One of the biggest problems Michael has on the farm is with swans and geese. At the moment there are around 50 swans on the farm, but at times there could be 50 geese on the farm too. Over the course of the winter and spring, they eat a lot of grass, grazing it down the base and there’s nothing that can be done about it.

It’s not only the swans that clean out paddocks well on this farm – what has been grazed by the cows so far has been really well grazed.

Most of this area has been spread with 3,000 gallons/acre of slurry and is back growing again ready for grazing in April. During periods of wet weather, Michael will walk cows in single file to get to the back of the paddocks.

At the moment, he is walking cows across the paddock to get to their allocation and this is working well. He will leave cows near the road for the night grazing, to make it easier to get them out of the paddock if they need to come in at night.

On fertiliser, 34kgN/ha was spread on 4 February and Michael will go with another 40 to 50kgN/ha in early March. Grass10 project leader John Maher said that grass is not short of nitrogen now, but that spreading fertiliser now is priming the grass for future growth and recovery post-grazing.

Questions

It was asked if it’s better to graze 40%, rather than 30% in February. John Maher said that it was, but it’s not for everyone.

“The more you graze in February the more grass you will grow over the year, but you need to be measuring grass weekly if you are going to graze more than 30% in February and you should never go below an average farm cover of 500kg/ha in late March and April, so you must be prepared to plug the gap with feed if necessary,” John says.

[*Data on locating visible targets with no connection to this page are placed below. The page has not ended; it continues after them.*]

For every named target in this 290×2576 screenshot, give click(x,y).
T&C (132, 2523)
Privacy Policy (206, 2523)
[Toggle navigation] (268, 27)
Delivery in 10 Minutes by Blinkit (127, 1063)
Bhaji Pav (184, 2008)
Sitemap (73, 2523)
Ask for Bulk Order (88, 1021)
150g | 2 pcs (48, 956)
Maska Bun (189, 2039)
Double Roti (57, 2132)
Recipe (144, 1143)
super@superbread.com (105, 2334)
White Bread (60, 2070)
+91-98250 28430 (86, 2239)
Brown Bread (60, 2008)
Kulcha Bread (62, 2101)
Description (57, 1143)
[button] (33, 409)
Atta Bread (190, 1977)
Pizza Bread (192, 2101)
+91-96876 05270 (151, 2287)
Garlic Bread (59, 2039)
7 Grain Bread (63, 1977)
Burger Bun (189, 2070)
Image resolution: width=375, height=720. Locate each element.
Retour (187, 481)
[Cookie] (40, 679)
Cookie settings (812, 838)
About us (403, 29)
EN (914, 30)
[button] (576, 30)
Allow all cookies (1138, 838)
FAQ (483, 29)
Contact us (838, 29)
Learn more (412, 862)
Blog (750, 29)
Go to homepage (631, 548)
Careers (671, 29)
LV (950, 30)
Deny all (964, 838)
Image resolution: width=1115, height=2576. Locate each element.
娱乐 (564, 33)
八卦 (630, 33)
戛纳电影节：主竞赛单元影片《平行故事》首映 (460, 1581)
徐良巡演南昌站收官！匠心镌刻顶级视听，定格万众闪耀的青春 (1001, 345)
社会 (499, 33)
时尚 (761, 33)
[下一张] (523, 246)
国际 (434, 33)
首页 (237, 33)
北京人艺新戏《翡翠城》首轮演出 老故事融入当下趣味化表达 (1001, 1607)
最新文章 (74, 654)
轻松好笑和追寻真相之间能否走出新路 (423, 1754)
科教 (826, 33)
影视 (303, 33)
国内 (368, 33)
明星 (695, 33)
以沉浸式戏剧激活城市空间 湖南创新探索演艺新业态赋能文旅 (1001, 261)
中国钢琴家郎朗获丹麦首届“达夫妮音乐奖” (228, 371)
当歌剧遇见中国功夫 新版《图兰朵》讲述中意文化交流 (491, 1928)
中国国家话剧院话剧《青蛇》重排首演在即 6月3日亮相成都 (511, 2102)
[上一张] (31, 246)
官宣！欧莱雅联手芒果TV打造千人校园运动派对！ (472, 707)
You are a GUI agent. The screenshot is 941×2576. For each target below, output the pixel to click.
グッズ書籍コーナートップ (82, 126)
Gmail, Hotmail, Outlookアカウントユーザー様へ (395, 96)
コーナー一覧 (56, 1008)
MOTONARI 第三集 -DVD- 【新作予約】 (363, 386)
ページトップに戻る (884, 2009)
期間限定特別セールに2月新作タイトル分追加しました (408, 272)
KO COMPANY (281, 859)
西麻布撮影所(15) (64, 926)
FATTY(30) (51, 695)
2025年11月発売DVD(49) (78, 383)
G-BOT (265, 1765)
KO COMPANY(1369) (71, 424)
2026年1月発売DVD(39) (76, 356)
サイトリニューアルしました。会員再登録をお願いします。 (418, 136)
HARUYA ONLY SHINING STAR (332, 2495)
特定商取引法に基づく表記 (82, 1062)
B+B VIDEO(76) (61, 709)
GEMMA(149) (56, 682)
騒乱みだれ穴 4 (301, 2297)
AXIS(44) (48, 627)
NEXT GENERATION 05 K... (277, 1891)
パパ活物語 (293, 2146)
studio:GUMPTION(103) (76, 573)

Are the targets different for those on wet land? “Getting 30% of the farm grazed in February is probably too ambitious for those on heavy land. Generally speaking, any land grazed in February is a bonus on wet land, but all of the farmers in the Heavy Soils Programme have cows out grazing now, so they are grabbing it when they can. The general advice for those on heavy land is to have one-third of the farm grazed by 15 March, graze another third by 1 April and to start the second rotation on 15 April,” John says.